**Prompt A**
Answer these questions about the Apache NiFi thread:
(i) What character does the asker give as an example for splitting the 'adress' value?
(ii) Within which processor does the solution use the split function?
(iii) According to the solution, what is the remove operation for?
**Prompt B**
For each statement, say whether it agrees with the Apache NiFi thread. Quote the words from the thread that decide it.
(i) The solution the asker found online split the attribute into three key/values.
(ii) In the desired output, the value of "city" is "London".
(iii) In the solution, the shift spec deletes the unwanted key-value pairs.

**Document segment**
.....

Search code examples
jsonsplitapache-nifijolt

How to split a json string value by character into some substrings in Apache Nifi


i have a json file like the schema below and want to split the value of the key 'adress' by a character (for example a comma):

{
  "id": 123,
  "name": "James",
  "adress": "Oxford Street,21,London,England"
}

and convert it to the following (-> split the adress field by comma into these fields):

{
  "id": 123,
  "name": "James",
  "street": "Oxford Street",
  "house number": "21",
  "city": "London",
  "country": "England"
}

I found a solution in internet (http://ostack.cn/?qa=94733/), where someone splits their attibute into 2 key/values (with the jolt-processor) and it worked for me as well, but not for more than this split.

The processor could be 'Jolt Transform' or any with which i can edit json like in the schema above.

Thanks for the help, Lukas


Solution

  • You can use split function along with modify-overwrite-beta spec within JoltTransformJSON processor such as

    [
      {
        "operation": "shift",
        "spec": {
          "@(0,adress)": "adr",
          "*": "&"
        }
      },
      {
        "operation": "modify-overwrite-beta",
        "spec": {
          "adr": "=split(',', @(1,&))",
          "street": "@(1,adr[0])",
          "house number": "@(1,adr[1])",
          "city": "@(1,adr[2])",
          "country": "@(1,adr[3])"
        }
      },
      {
        "operation": "remove",
        "spec": {
          "adr": "",
          "adress": ""
        }
      }
    ]
    

    where the shift spec stands for generating the array(adr) to be processed through use of split, and remove is for deleting the unwanted key-value pairs.

    enter image description here

.....

**Dataset section**
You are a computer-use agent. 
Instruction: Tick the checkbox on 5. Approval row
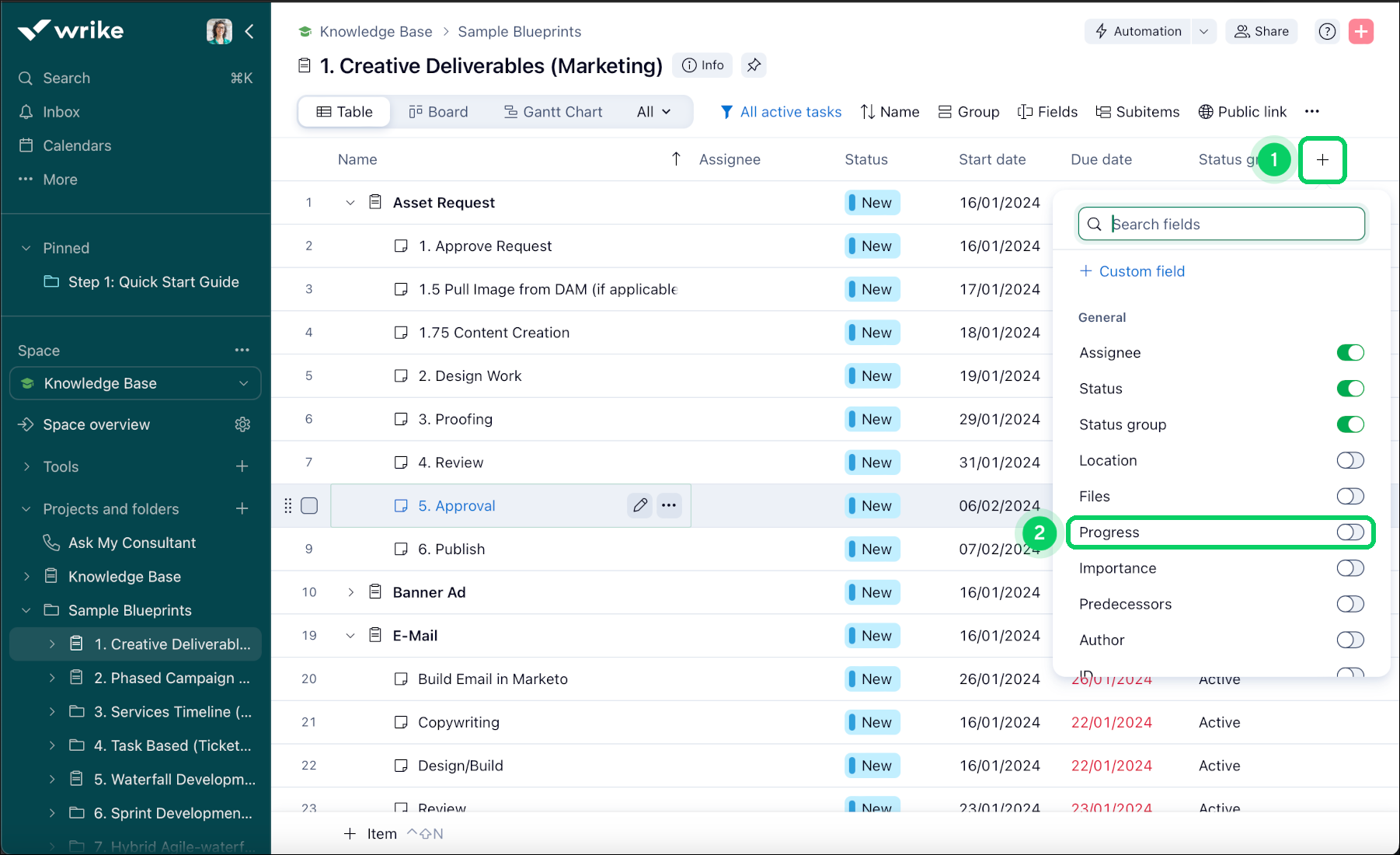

.....

**Complete answer A**
(i) A comma.
(ii) JoltTransformJSON.
(iii) Deleting the unwanted key-value pairs.

**Complete answer B**
(i) No: "into 2 key/values"
(ii) Yes: "city": "London"
(iii) No: "the shift spec stands for generating the array(adr) to be processed through use of split"